I read recently that the author Amy Tan has fantasized about being locked in a prison cell where she can do nothing but write. Jail doesn’t appeal to me, but I have, over the past year, sentenced myself to extended periods of solitary confinement in a windowless, stone-walled, subterranean room known as “the cave.”
The cave is located in the cellar of a restored Victorian mansion in Pleasantville, N.Y. The cellar is rented by a group of Westchester-based authors, including Benjamin Cheever, Simon Schama, Joseph Wallace, Kate Buford, Mary Murphy, Bob Sullivan, Deborah Schupack, and myself. Our group originally formed so that writers in the community could connect with one another. But for some of us, the opportunity to “disconnect” has proved equally valuable.
In the cave, there is no texting or tweeting (forget Wi-Fi—the place barely has air). There’s no networking or developing one’s “author platform.” You are forced to stop talking about your writing and just do it. And when you’re forced to “just do” your writing... well, your writing gets done. Our writers’ group has been especially productive of late, with three new books from our members out this winter. Wallace, my fellow cave dweller, holed himself up for months to write Invasive Species (Berkley), an apocalyptic thriller. “The world really could have ended outside and I probably wouldn’t have known it,” he told me afterward.
Sullivan, whose memoir, A Child’s Christmas in New England (Bunker Hill Publishing) was a surprise holiday hit, also views the cave as an inspirational force. Meanwhile, my own book, A More Beautiful Question, coming in March from Bloomsbury, required that I contemplate the value of quiet reflection and deep questioning—and the cave certainly allowed me to do that.

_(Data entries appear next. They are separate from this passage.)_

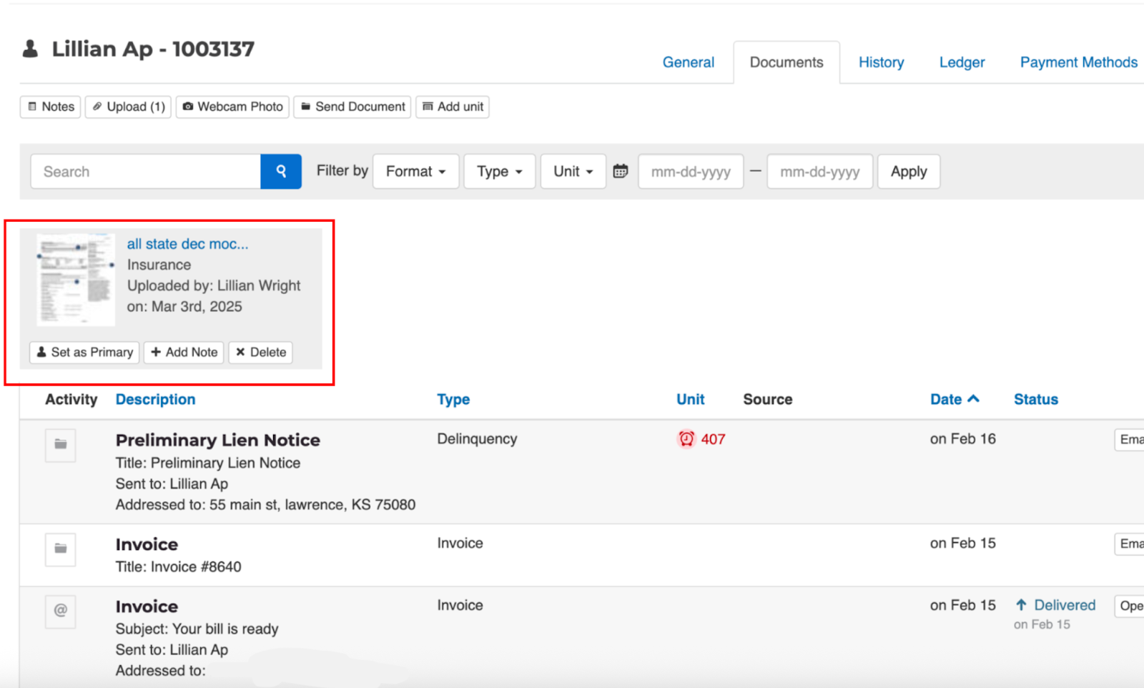Expand the Unit filter dropdown
The width and height of the screenshot is (1144, 688).
point(573,172)
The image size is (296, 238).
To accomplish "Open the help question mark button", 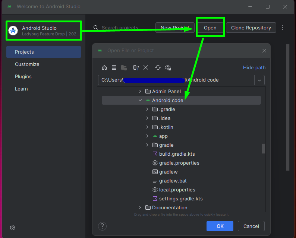I will [102, 226].
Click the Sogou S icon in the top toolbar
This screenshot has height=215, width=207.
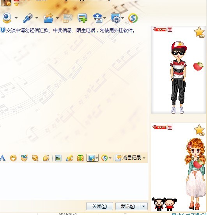coord(133,18)
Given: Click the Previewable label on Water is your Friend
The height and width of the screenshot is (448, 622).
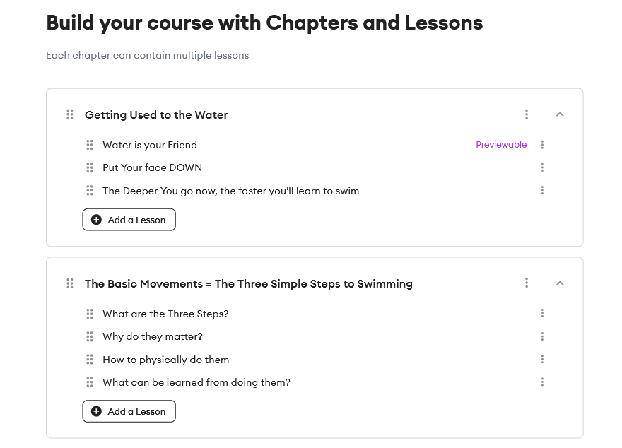Looking at the screenshot, I should [501, 145].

Everyone knows that writing a book requires deep immersion in the task, yet it seems harder now for writers to cut themselves off from constant distractions and interruptions. Blame it on new technologies, or the new realities of today’s publishing business—wherein an author is expected to be more social, self-promotional, and more engaged with readers.
These are not necessarily bad things, but I have noticed it can be difficult for some writers to step back from socializing and return to being quiet, solitary wordsmiths. Writers are as susceptible as anyone to that little dopamine jolt that comes from discovering that someone is talking about them on the Internet. And scanning the Twitter feed is certainly more fun than confronting the blank screen.
Writers have always secretly welcomed distractions, though we never had so many to choose from as now. We complain about being swamped with messages, and yet keep checking them, in part because, as one writer/artist I know explained, “It is easier to react than to create.”
In this new hyperconnected environment, writers and other creators may need to find some version of what Monty Python cofounder John Cleese calls “the tortoise enclosure”—that secure place where you can be alone with your imagination. As Cleese notes, it’s important to create “boundaries of space and time”—to go into your shell and stay there long enough for ideas to form, for characters and stories to take shape. (I typically spend four hours in the cave before permitting myself to stagger out, blinking in the daylight.)
Of course, you don’t want to spend too much time being cut off. Realizing this, our writer’s group occasionally throws open the doors to our basement lair, inviting the outside world to come in and observe us in our natural habitat. We serve wine, read from our books, and have group discussions on quirky themes, like “Writing About Pets.” Sometimes we hand-sell our books to visitors, with help from the local independent bookstore, whose owner sets up a small table.
These events never fail to remind us that, indeed, it is good to connect, directly, with the world around us, and especially with readers. And it’s wonderful to talk about our work, and to each other. The members of the group help each other with the myriad challenges of being a writer in today’s world—and, yes, we often discuss those practical issues of networking, marketing, and building the dreaded author platform.
But when the events are over and the guests have left, and when we are done sharing survival tips and promotional strategies, then, inevitably, one of us trudges alone to that cave in the cellar. The door closes, and the real work, and joy, of being a writer begins again.